According to an update published by NASA’s Planetary Defense blog, a 60 meter wide asteroid known as 2024 YR4 has a small but notable chance of colliding with the Moon in December 2032, creating what scientists say would be the most powerful lunar impact ever observed with modern instruments.
The probability of impact currently stands at about 4.3%, and while there is no risk to Earth itself, the possible collision has sparked intense interest among planetary scientists. The reason is simple. An impact of this size has never been directly observed in real time with today’s telescopes, sensors, and space based observatories.

Diagram showing the position uncertainty of asteroid 2024 YR4 in 2032. Credit: NASA/JPL Center for Near-Earth Object Studies.
Asteroid 2024 YR4 is estimated to be traveling at speeds of up to 14 kilometers per second. If it strikes the lunar surface, the energy released would be equivalent to roughly 6.5 million tons of TNT. Scientists estimate it would carve out a crater about one kilometer wide and several hundred meters deep, producing a brilliant flash and a lingering thermal glow that could be detected from Earth.

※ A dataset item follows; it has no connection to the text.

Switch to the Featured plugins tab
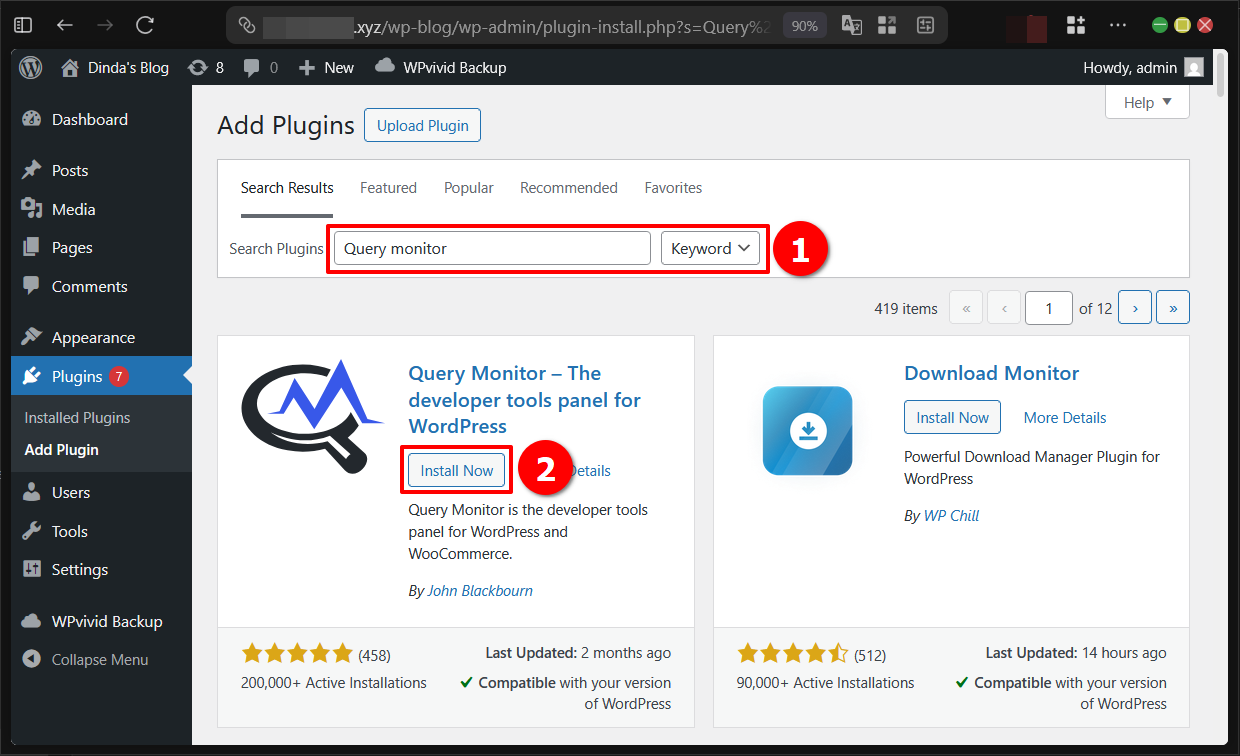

Impacts shape the surfaces of planets and moons across the solar system, but most are either too small or occurred billions of years ago. This event would allow researchers to watch crater formation unfold as it happens, testing long standing theories about how lunar geology responds to extreme energy.
Researchers believe the collision could also trigger a moonquake unlike anything previously recorded. Calculations suggest the seismic waves could be equivalent to a magnitude 5 earthquake on Earth, far stronger than any tremors detected by the Apollo era seismometers. That seismic data could reveal new details about the Moon’s internal structure, including how debris layers and bedrock transmit energy.
There is, however, one potential downside. A small fraction of the material blasted out of the crater could escape the Moon’s gravity. Scientists estimate that between 0.02% and 0.2% of the ejecta may be launched at speeds high enough to reach Earth’s orbital neighborhood. While tiny in mass, those fragments could pose a real hazard to satellites if they collide at speeds of around 10 kilometers per second.
Such debris could damage or destroy spacecraft and, in a worst case scenario, contribute to cascading collisions in orbit, a chain reaction known as Kessler Syndrome. That risk is one reason space agencies are watching the asteroid’s trajectory closely.
The situation also raises a difficult question. Should humanity intervene? NASA has already demonstrated with its DART mission that altering an asteroid’s path is possible. Deflecting 2024 YR4 would eliminate the satellite risk, but it would also erase a once in a lifetime scientific experiment.
For now, scientists are continuing to refine the asteroid’s orbit and gather data. Whether the Moon becomes the site of an historic impact or the asteroid quietly misses, the event is already reshaping how researchers think about planetary defense, lunar science, and humanity’s growing ability to influence cosmic events.